Let $f$ be a function s.t. there exist two sequences $a_n$ and $C_n$ s.t. $$\sum_{n=0}^N a_nx^n-C_N|x|^N\le f(x)\le \sum_{n=0}^N a_nx^n+C_N|x|^N$$ If $\sup_{n\in \mathbb{N}} C_n<\infty$, then $f$ is analytic on $[-r,r] \ \forall |r|<1$. Is it true or false?
What I think is that this statement is false. If $\sup C_n$ is finite it doesn't mean that $\lim_{N\to\infty}C_N|x|^N$ exists (we can consider $C_n=-n!$) and we have no condition on a sequence $a_n$. But, if $a_n$ was bounded and $C_n$ as well, I guess that the statement would become true. Is it correct?
P.S For instance I don't have a counterexample (if the statement is false), I just would like to check if what I think is correct.

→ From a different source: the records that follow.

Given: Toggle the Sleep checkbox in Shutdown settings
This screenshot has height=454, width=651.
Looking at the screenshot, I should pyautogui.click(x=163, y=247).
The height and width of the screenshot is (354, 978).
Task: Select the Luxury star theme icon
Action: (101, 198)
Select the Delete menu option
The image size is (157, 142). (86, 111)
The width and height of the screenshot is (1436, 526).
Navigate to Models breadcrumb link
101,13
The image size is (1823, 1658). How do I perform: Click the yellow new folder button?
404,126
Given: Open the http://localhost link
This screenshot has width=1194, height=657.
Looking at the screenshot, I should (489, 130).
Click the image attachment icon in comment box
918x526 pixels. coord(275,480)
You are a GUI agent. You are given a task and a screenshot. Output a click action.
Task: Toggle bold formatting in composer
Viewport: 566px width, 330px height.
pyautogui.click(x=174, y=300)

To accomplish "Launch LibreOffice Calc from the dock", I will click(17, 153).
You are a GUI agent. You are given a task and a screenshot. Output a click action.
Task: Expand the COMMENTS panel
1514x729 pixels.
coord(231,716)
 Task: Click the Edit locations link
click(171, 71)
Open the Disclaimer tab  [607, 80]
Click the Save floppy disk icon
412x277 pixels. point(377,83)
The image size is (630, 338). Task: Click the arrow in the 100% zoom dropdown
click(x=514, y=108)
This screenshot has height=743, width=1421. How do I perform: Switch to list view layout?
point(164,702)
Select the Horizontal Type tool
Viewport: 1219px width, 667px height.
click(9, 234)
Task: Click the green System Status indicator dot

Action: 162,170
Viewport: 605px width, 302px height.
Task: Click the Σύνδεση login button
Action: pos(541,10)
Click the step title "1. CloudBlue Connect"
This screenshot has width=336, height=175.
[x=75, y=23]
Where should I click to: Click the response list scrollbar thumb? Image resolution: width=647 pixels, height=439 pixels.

Thank you in advance
The inequality can be rewritten as $|f(x) - \sum_{n=0}^{N}a_nx^n| \leq C_N|x|^N$
Let $C:=\sup_{n \in N} C_n$. Then $\lim_{n\to\infty}C_n|x|^n \leq \lim_{n\to\infty}C|x|^n = 0$. (note $|x|<1$) As -$C_N \leq C_N$ $C_N$ is also non-negative. Therefore, $\lim_{n\to\infty}C_n|x|^n=0$.
Fix $\epsilon>0$. $\exists n_0 \in N$ s.t. $\forall N>n_0$, $|f(x) - \sum_{n=0}^{N}a_n x^n| \leq \epsilon$
Therefore, $\sum_{n=0}^{\infty}a_n x^n=f(x)$. Therefore, $f$ is real analytic.